Horácio Lafer Piva, Pedro Passos e Pedro Wongtschowski
Globo
Há cinco anos, na noite de 2 de setembro de 2018, o fogo destruiu o Museu Nacional. Fundado em 1818 por Dom João VI como Museu Real, a instituição científica mais antiga do Brasil abrigava mais de 20 milhões de itens, incluindo relevantes registros da memória brasileira no campo das ciências naturais. Um acervo que incluía coleções de geologia, paleontologia, botânica, zoologia, antropologia, arqueologia e etnologia.
Já bom tempo antes, a instituição vivia em condições muito precárias. Em 2015 já se fazia um apelo pela recuperação das instalações, tendo então sido lançada uma “Campanha pela Requalificação”, sem a adesão necessária. O resto é conhecido. Praticamente destruído, agora segue em lenta reconstrução.

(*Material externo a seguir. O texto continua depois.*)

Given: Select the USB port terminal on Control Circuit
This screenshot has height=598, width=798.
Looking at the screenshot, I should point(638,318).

Mas essa história não é, infelizmente, atípica. O Memorial da América Latina sofreu incêndio em 2013, com a destruição do auditório Simón Bolívar e a perda de inúmeras obras de arte. Em 2015 perdemos quase todo o Museu da Língua Portuguesa, em São Paulo. Em 2020, o Museu de História Natural da Universidade Federal de Minas Gerais perdeu grande parte de sua reserva técnica. A Cinemateca Brasileira é a recordista: desde 1957, sofreu cinco incêndios. Hoje, finalmente, está bem abrigada e aparentemente segura em suas instalações em São Paulo.
Não contamos no Brasil com o apoio de investimentos privados para solução desse problema, pela falta de incentivos fiscais fortes e adequada tributação de herança. É um debate a fazer. A única opção no momento está nas mãos do governo, com o dinheiro que, afinal, é da sociedade. O poder público não pode eximir-se da responsabilidade, hoje inteiramente dele.

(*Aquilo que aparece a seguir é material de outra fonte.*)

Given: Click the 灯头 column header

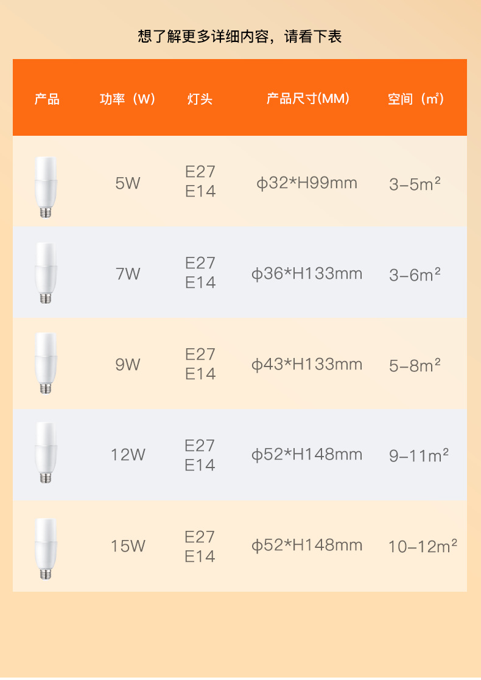Looking at the screenshot, I should coord(200,99).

Em Manaus está a sede do Instituto Nacional de Pesquisas da Amazônia (Inpa), unidade de pesquisa vinculada ao Ministério da Ciência, Tecnologia e Inovação. Criado em 1952, tem a missão de “gerar e disseminar conhecimentos (…) e capacitar pessoas para contribuir na formulação de políticas públicas e ações para o desenvolvimento da Amazônia, executando pesquisas relacionadas às mudanças climáticas, à biodiversidade, à saúde (…) e ao ambiente”.

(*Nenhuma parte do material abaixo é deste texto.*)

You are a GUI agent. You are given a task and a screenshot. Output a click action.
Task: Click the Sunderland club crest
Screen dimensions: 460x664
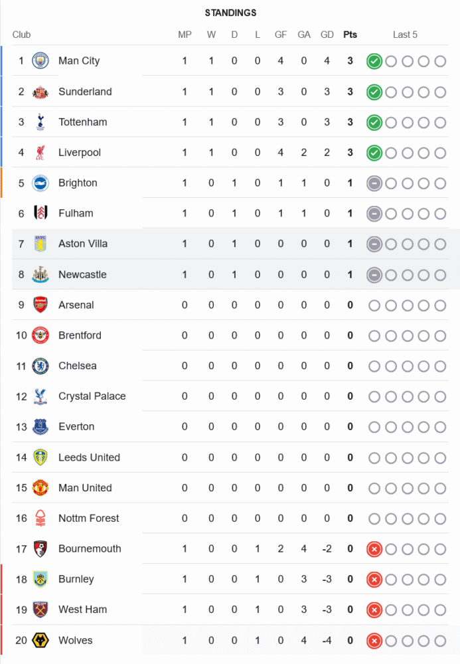point(40,92)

Ambiciosa, a missão está muito longe de poder ser atendida. As instalações estão em estado precário; com exceção de um laboratório bem equipado e conduzido, seus ativos são antigos, subutilizados, fazendo trabalhos de baixa relevância e impacto.
Na ampla sede da instituição, uma área de 130 mil metros quadrados abriga, entre outros, um importante herbário. Criado em 1954, tem uma coleção de cerca de 300 mil espécimes de plantas e fungos, uma vasta xiloteca e carpoteca. Tem sido vital fonte de consulta de taxonomistas, fitogeógrafos, ecologistas, botânicos e técnicos do setor farmacêutico e de cosméticos.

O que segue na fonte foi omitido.